Ammon McNeely Tribute by Pete Zabrok
Ammon showed up in Yosemite for the first time in the mid-90s, and soloed El Cap’s North America Wall as his first ever big wall. And from that point forward, he never let up. He was the hardest charging big wall climber I ever met, making one-day ascents of El Cap’s most dangerous nailups in lightning speed with its best climbers like Dean Potter, Ivo Ninov and especially Fly’n Brian McCray. Ammon displayed utter fearlessness to the point where you honestly wondered if he could feel fear at all, so perilous were his ascents. He had the ability to lead a horrifying A4+ pitch in an hour or so – he declared he had never met a true A5 – and continue doing it for the entire wall. It’s impossible to describe the risks he was willing to take and his incredible talent to survive these adventures – sub-24-hour ascents of Erik Kohl horror shows like Get Whacked and Plastic Surgery Disaster.
Ammon made the second ascent of El Cap’s most talked about route Wings of Steel, which consists mostly of micro-hooking on edges so small you can’t see them – you can only feel them – up dizzying runouts between ancient rivets. He wore motorcycle hardware to protect him against the long falls, because Wings of Steel is not a route where you might fall, it’s a route where you are guaranteed to fall – repeatedly, and far. Ammon told me he took six hundred feet of falls to climb a thousand feet, many falls in the 30-, 40- and 50-foot range. He described the climbing as “tedious” and then downrated the route from A5 to A3+.
On his solo of Surgeon General, Ammon got off route on a hooking pitch and took a massive fall, striking his head so hard it crushed his helmet. He was passed out upside-down on the end of his rope for five or ten minutes, then came to, righted himself and returned to his belay. In a famous scene, he waved off rescue from YOSAR and successfully completed the wall, in spite of reporting a grey fluid draining from his ears.
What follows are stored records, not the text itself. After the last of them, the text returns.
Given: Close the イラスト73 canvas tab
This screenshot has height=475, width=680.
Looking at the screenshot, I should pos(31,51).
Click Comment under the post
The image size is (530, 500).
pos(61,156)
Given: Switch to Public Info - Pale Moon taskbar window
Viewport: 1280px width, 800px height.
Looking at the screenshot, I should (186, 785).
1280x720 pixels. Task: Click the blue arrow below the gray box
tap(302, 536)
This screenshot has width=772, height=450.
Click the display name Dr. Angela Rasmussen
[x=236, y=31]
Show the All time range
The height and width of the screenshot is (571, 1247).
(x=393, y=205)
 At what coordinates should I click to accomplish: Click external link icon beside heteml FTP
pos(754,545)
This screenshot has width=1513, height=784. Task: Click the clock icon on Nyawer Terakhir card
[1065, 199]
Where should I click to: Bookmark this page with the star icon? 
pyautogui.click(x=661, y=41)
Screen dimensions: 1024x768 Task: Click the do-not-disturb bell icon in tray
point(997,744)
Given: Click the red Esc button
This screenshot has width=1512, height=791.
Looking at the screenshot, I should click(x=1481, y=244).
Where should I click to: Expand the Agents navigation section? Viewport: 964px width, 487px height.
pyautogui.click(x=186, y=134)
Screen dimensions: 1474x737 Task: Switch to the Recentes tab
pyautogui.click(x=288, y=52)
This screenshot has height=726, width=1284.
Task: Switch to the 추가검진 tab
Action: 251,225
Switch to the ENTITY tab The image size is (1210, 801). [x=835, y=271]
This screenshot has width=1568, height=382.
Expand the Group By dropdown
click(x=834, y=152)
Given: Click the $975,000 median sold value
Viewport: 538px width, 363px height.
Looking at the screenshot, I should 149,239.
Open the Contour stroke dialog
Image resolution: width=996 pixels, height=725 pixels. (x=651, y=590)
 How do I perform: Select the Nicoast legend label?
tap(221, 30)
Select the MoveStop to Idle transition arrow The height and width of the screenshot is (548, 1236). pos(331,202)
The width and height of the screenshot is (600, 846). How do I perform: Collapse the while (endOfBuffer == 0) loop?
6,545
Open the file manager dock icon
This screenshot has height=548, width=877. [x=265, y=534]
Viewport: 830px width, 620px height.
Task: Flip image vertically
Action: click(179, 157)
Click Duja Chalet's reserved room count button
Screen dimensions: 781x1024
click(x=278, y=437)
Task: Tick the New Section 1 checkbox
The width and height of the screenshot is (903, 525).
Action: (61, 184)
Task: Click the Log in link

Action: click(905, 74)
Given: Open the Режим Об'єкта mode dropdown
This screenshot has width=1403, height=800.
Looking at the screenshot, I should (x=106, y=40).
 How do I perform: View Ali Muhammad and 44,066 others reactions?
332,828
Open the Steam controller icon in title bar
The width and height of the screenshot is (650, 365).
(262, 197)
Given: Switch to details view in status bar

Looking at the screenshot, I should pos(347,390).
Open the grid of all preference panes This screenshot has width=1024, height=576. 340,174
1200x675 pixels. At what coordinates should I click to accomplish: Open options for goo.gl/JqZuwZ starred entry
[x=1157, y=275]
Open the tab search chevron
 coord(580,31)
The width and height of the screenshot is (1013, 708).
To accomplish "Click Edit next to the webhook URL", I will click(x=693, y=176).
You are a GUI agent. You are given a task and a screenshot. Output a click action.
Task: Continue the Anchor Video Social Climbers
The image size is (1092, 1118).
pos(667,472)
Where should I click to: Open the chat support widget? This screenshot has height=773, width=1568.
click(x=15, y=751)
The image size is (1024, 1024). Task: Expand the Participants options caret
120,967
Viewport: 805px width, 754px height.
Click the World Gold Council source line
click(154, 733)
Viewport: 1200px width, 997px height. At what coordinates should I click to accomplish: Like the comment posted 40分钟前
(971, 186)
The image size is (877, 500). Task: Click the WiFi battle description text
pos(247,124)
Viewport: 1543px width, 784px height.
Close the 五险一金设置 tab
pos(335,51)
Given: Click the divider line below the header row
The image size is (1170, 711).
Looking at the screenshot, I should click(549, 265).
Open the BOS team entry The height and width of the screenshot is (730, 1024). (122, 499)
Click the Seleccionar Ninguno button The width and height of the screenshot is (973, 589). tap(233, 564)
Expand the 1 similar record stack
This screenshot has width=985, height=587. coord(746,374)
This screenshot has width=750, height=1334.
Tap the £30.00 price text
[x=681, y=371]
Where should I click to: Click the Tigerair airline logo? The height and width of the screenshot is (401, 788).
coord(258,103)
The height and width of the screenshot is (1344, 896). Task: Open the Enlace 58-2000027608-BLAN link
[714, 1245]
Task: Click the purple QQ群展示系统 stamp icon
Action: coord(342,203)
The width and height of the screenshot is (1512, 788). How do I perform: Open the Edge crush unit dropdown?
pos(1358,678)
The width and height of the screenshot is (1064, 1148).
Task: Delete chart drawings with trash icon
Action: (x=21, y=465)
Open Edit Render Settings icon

Ammon was a passionate and unstoppable BASE jumper, and the Yosemite “tools” considered him to be the ultimate villain and most coveted prize. They didn’t catch him too often because he was stealthy and smart, resorting in one instance to tasing him in the back of his neck. His BASE jumping crashes were the stuff of legend, and he would publish his sickening X-rays online. His knee revealed coils of wire wrapped round it like World War I concertina, and his ankle was a shattered mess of bent plates and busted screws.
One viral YouTube selfie video shows Ammon with his foot 90 per cent detached, held to his leg by only the thinnest of sinews, calmly describing how he crashed and apologizing to his mom. Somehow the surgeons reattached it, although in subsequent crashes it was amputated – Ammon was finally a true pegleg pirate. But this inconvenience didn’t stop Ammon from climbing El Cap yet again, although his prosthesis fell off one pitch from the summit of Muir Wall, and Nick Martinez had to retrieve it and carry it up to the top so Ammon could hike down. Ammon’s survivability through repeated perils and trauma was testament to his incredible strength and fortitude.
No one could party on the wall like Ammon McNeely! He was known as the El Cap Pirate for the Jolly Roger he flew from his portaledge, his All Beer Ascents, and his eloquent pirate-speak: “Yaarrr, may-tee! Get yer scurvy-ridden legs up into those topsteps or I’ll make ya walk the plank!” So today we denizens of the Ditch raise our beers to toast the memory of our comrade who brought so much joy and excitement into our lives – fly free, brother.